There may be other ways the cast SOAP in REST terms.

On the matter of hidden resources I have some sympathies (but not
solutions). It seems that caching and bookmarking are the things that
suffer, as noted by others [1]. But... on one level it seems to me that all
the various syntactic elements are there, just not in the right places for
some. Nouning verbs moves verbs into the URI and makes them visible to web
infrastructure, it doesn't remove the 'verb' from the picture. Likewise,
shifting parameters to query strings... so at some high-level there really
is no difference in the achieveable functionality (except bookmarking).
Hiding resources from Web infrastructure may make things less
optimal/scalable by defeating caching strategies, but some also also suggest
that this is not the huge problem that it's sometimes presented as [3].

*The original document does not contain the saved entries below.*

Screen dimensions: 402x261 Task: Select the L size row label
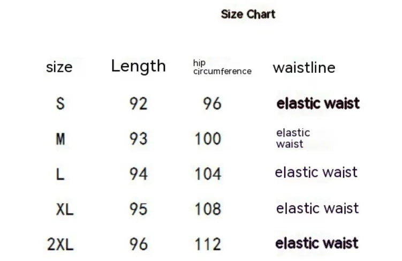coord(60,174)
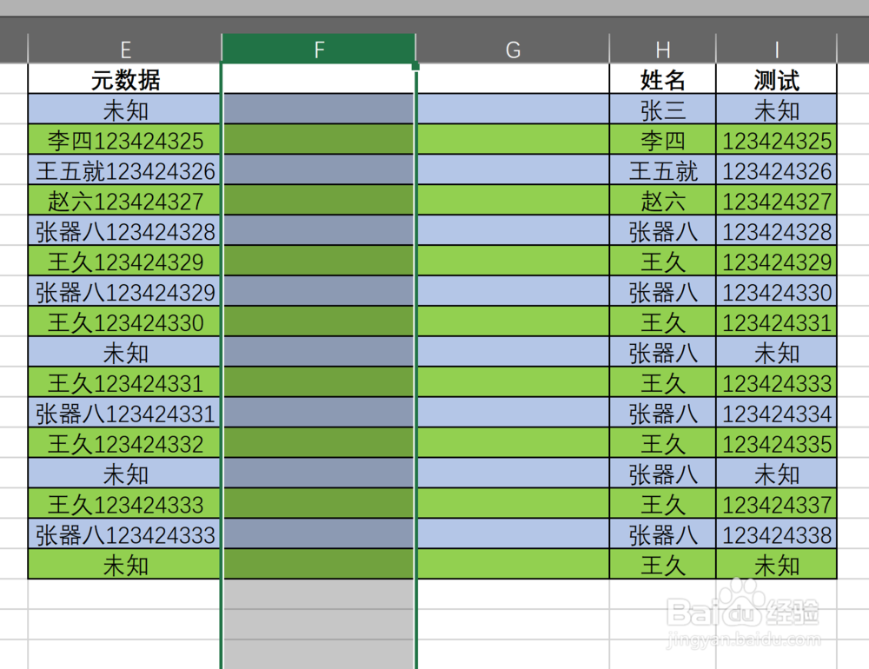Image resolution: width=869 pixels, height=669 pixels.
Task: Select the cell containing 李四123424325
Action: tap(124, 140)
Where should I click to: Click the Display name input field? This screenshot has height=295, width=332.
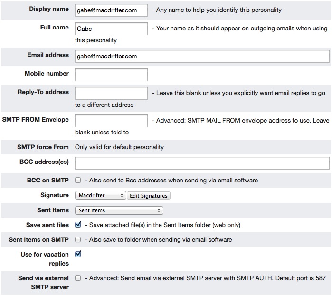coord(111,10)
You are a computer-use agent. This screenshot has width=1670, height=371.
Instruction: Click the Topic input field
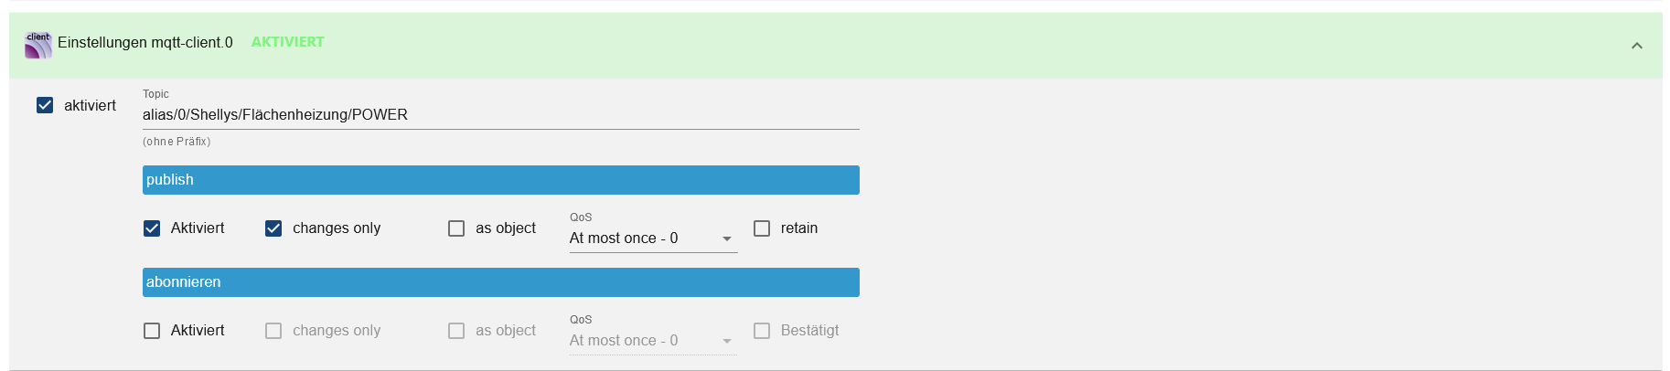pyautogui.click(x=501, y=114)
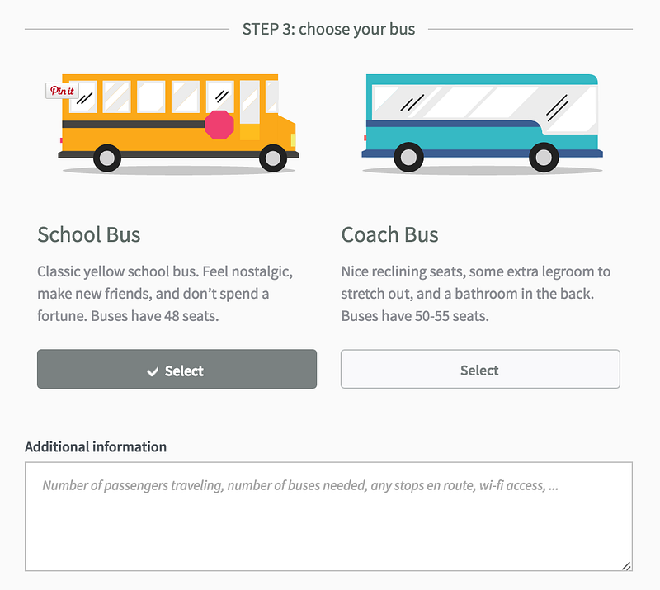
Task: Click the school bus front wheel
Action: (273, 158)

I am very supportive of David Orchards suggestion of liason between the TAG
and the WSAWG [4] and would be happy to participate in such an activity.


Stuart Williams
(Speaking soley for himself).

[1] http://lists.w3.org/Archives/Public/www-tag/2002Apr/0160.html 
[2] http://lists.w3.org/Archives/Public/www-tag/2002Apr/0167.html
[3] http://lists.w3.org/Archives/Public/www-tag/2002Apr/0164.html
[4] http://lists.w3.org/Archives/Public/www-tag/2002Apr/0154.html

> -----Original Message-----
> From: Dan Connolly [mailto:connolly@w3.org]
> Sent: 15 April 2002 16:51
> To: www-tag@w3.org
> Subject: draft findings on Unsafe Methods (whenToUseGet-7)
> This got some discussion in today's telcon,
> but folks haven't really had a chance to read it;
> I'm trying to figure out whether I'm mostly
> done and should just polish off the few remaining
> @@TODOs, or whether the essential guts need work.
>   DRAFT Findings on Safe Methods
>   on issue whenToUseGet-7
>   DRAFT by Dan Connolly, for the TAG
>   $Revision: 1.5 $ of $Date: 2002/04/15 14:26:17 $ by 
> $Author: connolly
> $
>   http://www.w3.org/2001/tag/doc/get7
> text copy:
> --8<--
>  A great deal of the utility of the Web depends on the 
> ability of users
>    (and agents) to explore the shared information space safely; to
>    explore a page and come back, without channging anything. A very
>    important principle when designing Web applications is:
>      * safe methods (GET/HEAD) should be used for safe 
> operations: read,
>        query, view, ask, lookup
>      * safe methods must not be used for unsafe operations: write,
>        update, modify, tell, buy, agree
>    Though the principle applies to ftp (CHDIR and RETR are 
> safe; PUT is
>    not) and other protocols, most Web applications are built 
> using HTTP;
>    it is critical to build these applications with an awareness of the
>    following section of the HTTP specification:
>      Implementors should be aware that the software 
> represents the user
>      in their interactions over the Internet, and should be careful to
>      allow the user to be aware of any actions they might 
> take which may
>      have an unexpected significance to themselves or others.
>      In particular, the convention has been established that 
> the GET and
>      HEAD methods SHOULD NOT have the significance of taking an action
>      other than retrieval. These methods ought to be 
> considered "safe".
>      This allows user agents to represent other methods, such as POST,
>      PUT and DELETE, in a special way, so that the user is 
> made aware of
>      the fact that a possibly unsafe action is being requested.
>      Naturally, it is not possible to ensure that the server does not
>      generate side-effects as a result of performing a GET request; in
>      fact, some dynamic resources consider that a feature. 
> The important
>      distinction here is that the user did not request the 
> side-effects,
>      so therefore cannot be held accountable for them.
>     [4]9.1.1 Safe Methods, HTTP 1.1
>       [4] 

   It is also very important to keep this principle in mind when using
   HTML forms:

     The "get" method should be used when the form is idempotent (i.e.,
     causes no side-effects). Many database searches have no visible
     side-effects and make ideal applications for the "get" method.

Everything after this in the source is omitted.